In the months leading up to its premiere, “Fresh Off the Boat” (2015 – present) was met with ambivalence. The trailer had a lot of elements to absorb: the neon, Candy Land-esque hues of the ’90s, the decade’s radio music and the fact that the show was the first Asian American family sitcom on primetime television in twenty years.
There were also multiple chances for the series to go awry. In the wrong hands, the portrayal of an Asian American mother might fall into the Tiger Mom trope, the father could be subject to an effeminate portrayal, and, in his obsession with hip-hop culture, the young main character could potentially be read as making a mockery of black culture, taking racial representations leagues backward.
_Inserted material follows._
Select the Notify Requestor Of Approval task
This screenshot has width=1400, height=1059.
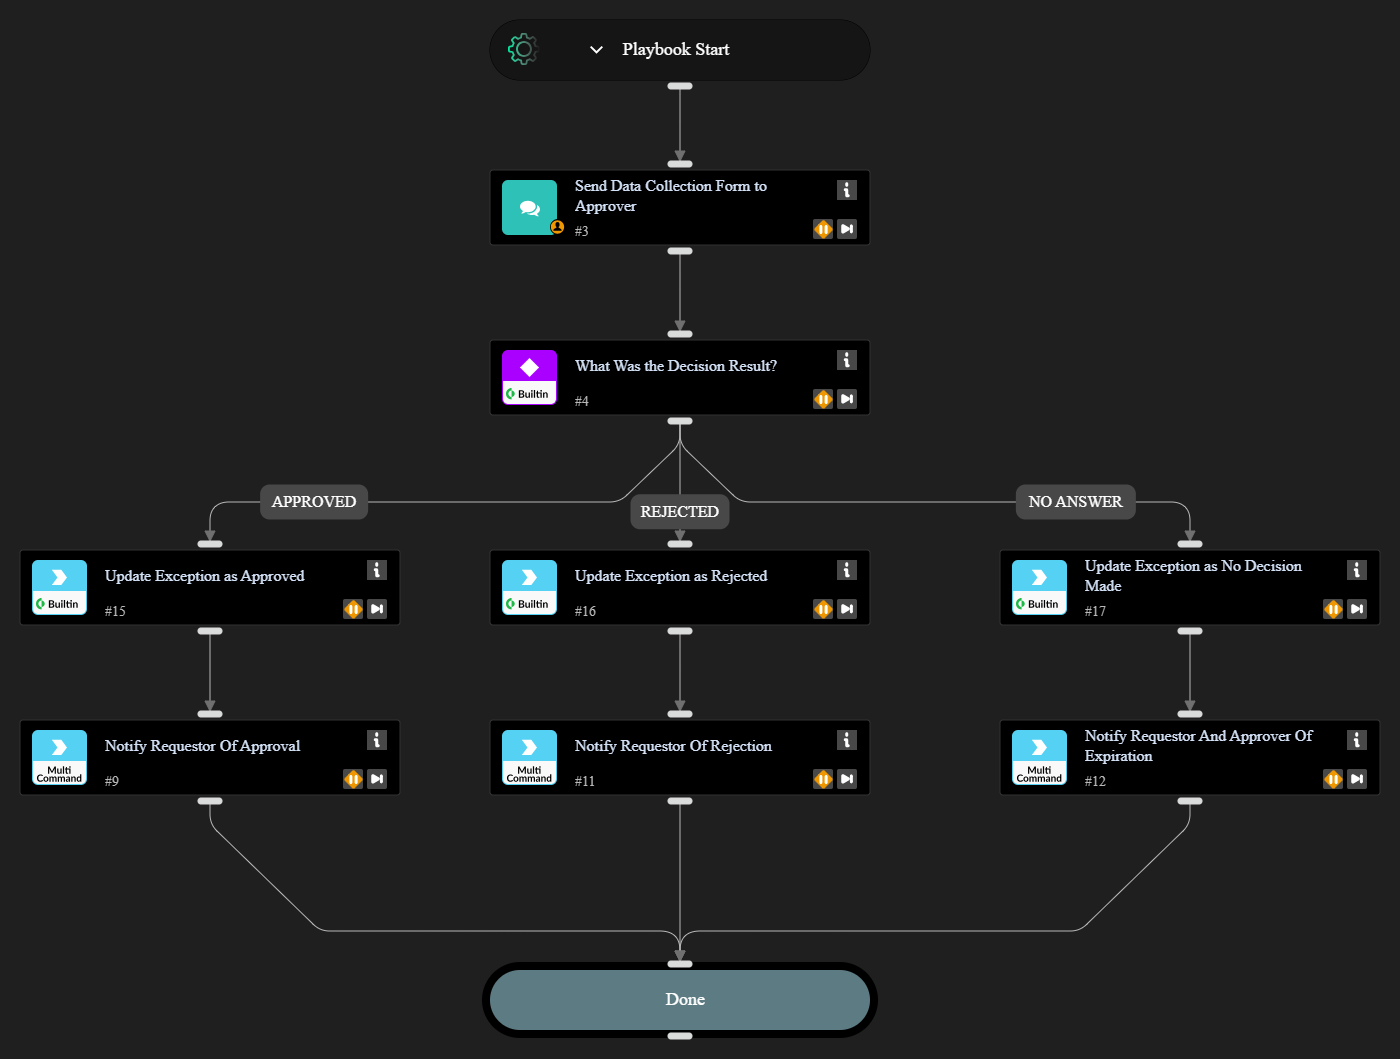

Yet, thankfully, despite immense pressure to both represent and nuance the narrative of Asian American experience, “Fresh Off the Boat” manages to be rather self-aware of its responsibilities and, gradually, it finds its personality. Based on a memoir of the same name by chef Eddie Huang, portrayed in the show by Hudson Yang, the show chronicles Huang’s childhood move from Washington, D.C. to Orlando with his Taiwanese-American family seeking the elusive American Dream. Spearheading this journey are the idealistic Louis Huang (Randall Park), who wants to make it big with his cowboy-themed restaurant, and his wife, the ebullient Jessica (Constance Wu). Jessica is less than happy to leave D.C.’s Chinatown, where she would casually haggle for food in outdoor markets and flaunt her gorgeous raven locks, then untouched by Florida humidity. In tow are Eddie’s grandmother (Lucille Soong) and his two younger — and more socially accepted — brothers, Emery (Forrest Wheeler) and Evan (Ian Chen).
Indeed, the first few episodes of the series are clunky. Most of the jokes center on, well, making fun of white people. At school, Eddie’s peers drink Capri Sun, eat Lunchables and mistake noodles for worms. Back at home, Jessica encounters a legion of clone-like white moms who want her to join their ranks, but not before saying they’re surprised her name isn’t “more exotic.”
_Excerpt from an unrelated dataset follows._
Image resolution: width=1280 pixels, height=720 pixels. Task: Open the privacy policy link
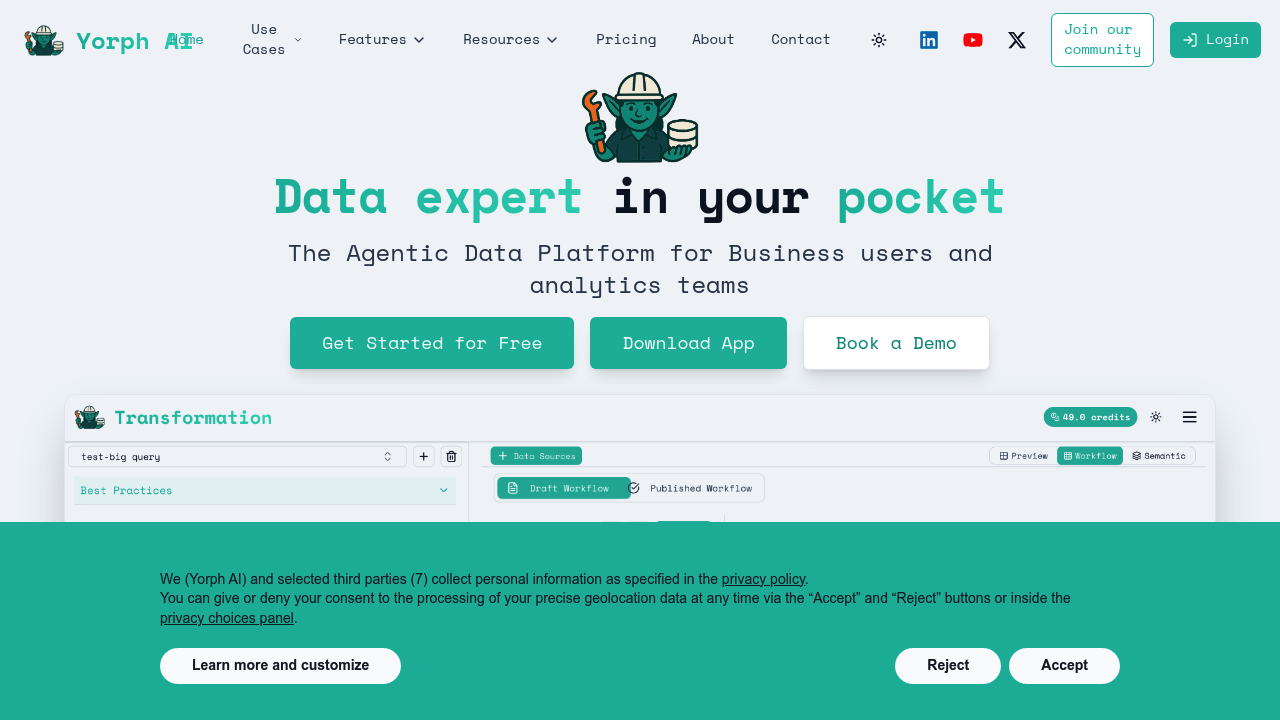763,579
These jokes about ignorance can become tired and gimmicky, but here, they are well-placed. To open up with straightforward, if not overt, commentary on how people of color were spoken to in the ’90s — and, sadly, how they are still spoken to — is bold. This is, at first, spoon-fed comedy: Haha! the white people are going to ask where Eddie is really from. But when repeatedly packed into the space of twenty minutes, it becomes hard to digest. These jokes demand attention. They demand further contemplation. They call for action.
In one especially poignant scene, Eddie is deemed momentarily “cool” by his white peers because of his Notorious B.I.G. t-shirt. His black classmate remarks how strange it is that he sits alone while the other children, none of whom are black, form camaraderie over a black artist. And, in the end, he and Eddie — the only children of color — are turned against each other. The system is flawed, a Catch-22 for those who are in the wrong place, of the wrong race. “Fresh Off the Boat” is audacious enough to start this discourse right off the bat.
By last week’s sixth episode, the writing had become more self-assured. The show dialed back the jabs at whites and shifted its focus to discussing and complicating the Tiger Mom trope. This discussion progressed into an examination of the Huangs’ specific family dynamics both in tandem with and separated from their Asian American identity, including a scene with a new-and-improved “the talk” about how sex works and how it must be consensual.
The open communication that Jessica and Louis have with their children is something that has been a long time coming in depictions of Asian American families. There is no doubt that there is genuine love between Mr. and Mrs. Huang. The tough love Jessica gives her kids is only a manifestation of just that: love. Louis’ love is expressed by his continued work despite his repeated business failings; Louis continues working because he truly does want a better life for his family.
Many, including the real-life Eddie Huang, have expressed concern about hip-hop’s place in TV Eddie’s life. But as the show has aired more episodes, critics have written that the relationship between Eddie and hip-hop is one of solace; he turns to it when he feels like an outcast either at school among his peers, or at home, between his more academically and socially successful brothers. Thus, the show is not just about Eddie being Asian American; it’s about who he is in many contexts, in his multi-layered identities.
“Fresh Off the Boat” is still fresh, undergoing growing pains. It is awkward at times; some of the jokes fall short, and the audience still has not seen any development in the character of Eddie’s grandma, yet she is an adorable addition to the family dynamic. But this show is doing something important, and — dare I say? — something right.
“Fresh Off the Boat” airs Tuesdays at 8:00 p.m. on ABC.